In any case you should read and use reference books on marine electrical systems. Here is a list of a few excellent books on marine electrical systems.
Boatowner's Mechanical and Electrical Manual, by Nigel Calder
If you cannot purchase them locally you can get them through Amazon or other on-line book sellers.
Also Ed Sherman has a website where he answers electrical questions.
The US Coast Guard has guidelines on-line U. S. Coast Guard Boatbuilder's Handbook
The US Coast Guard Electrical Regulations 33 CFR Subpart I sec 183-401 - 183.460
The Canadian standards are available on-line at TP1332
There are separate regulations for commercial boats in 46 CFR Subchapter T Part 183, but I will not discuss those here.
The following are not verbatim from the regulations. It is my own wording.
The Federal standards 33 CFR Subpart I: 183.401 - 183.460 Electrical Systems apply to recreational boats with permanently installed inboard gasoline engines for:
This does not apply to:
Although the Federal electrical system regulations don't apply to outboard powered boats, you should use them for all boats. The industry follows the ABYC standards, which are tougher than the Federal standards. ABYC electrical system standards apply to outboard powered boats, diesel powered boats and inboard gas powered boats. If you ever have to go to court, that's what the complainants attorney will ask you. "Do you meet ABYC standards"? So follow the ABYC electrical standards, even if you're making an outboard powered boat, sailboat, or inboard.

MATERIAL SUPPLIED:
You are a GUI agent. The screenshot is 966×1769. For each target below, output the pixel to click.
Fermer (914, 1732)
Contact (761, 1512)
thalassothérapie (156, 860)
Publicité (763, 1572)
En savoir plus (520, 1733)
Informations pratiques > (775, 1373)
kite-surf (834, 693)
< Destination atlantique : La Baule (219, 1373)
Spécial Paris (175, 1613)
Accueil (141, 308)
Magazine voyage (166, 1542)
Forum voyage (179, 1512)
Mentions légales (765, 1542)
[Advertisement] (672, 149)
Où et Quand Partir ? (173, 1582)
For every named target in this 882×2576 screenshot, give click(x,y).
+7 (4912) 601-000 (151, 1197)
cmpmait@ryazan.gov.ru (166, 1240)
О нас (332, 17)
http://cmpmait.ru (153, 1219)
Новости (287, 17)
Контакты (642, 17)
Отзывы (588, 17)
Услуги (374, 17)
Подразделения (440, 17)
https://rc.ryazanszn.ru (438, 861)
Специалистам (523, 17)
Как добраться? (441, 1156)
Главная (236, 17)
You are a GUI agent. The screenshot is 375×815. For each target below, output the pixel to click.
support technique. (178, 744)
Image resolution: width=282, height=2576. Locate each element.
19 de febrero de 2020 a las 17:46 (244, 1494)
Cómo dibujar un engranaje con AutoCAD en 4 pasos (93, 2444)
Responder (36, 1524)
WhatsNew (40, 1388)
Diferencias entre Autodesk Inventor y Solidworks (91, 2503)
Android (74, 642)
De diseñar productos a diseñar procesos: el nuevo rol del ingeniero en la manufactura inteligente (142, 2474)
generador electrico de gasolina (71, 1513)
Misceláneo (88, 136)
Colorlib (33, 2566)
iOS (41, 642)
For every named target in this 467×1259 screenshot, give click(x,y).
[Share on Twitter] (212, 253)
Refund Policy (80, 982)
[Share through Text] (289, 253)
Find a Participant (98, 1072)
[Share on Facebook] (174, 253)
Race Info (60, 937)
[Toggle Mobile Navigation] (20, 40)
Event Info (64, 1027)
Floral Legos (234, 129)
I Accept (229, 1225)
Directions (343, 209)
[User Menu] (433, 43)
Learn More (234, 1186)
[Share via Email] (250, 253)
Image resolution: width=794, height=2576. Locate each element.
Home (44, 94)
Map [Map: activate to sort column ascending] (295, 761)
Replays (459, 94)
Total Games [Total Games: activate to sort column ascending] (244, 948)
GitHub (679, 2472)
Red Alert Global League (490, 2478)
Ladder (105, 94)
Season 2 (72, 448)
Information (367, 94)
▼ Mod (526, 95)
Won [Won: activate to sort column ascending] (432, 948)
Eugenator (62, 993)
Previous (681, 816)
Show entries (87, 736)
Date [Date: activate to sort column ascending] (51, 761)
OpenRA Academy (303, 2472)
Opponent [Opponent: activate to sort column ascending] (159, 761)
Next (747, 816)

SHORT EXERCISE: In the passage on marine electrical systems, which standards does the industry follow?

RESPONSE: The ABYC standards, which are tougher than the Federal standards.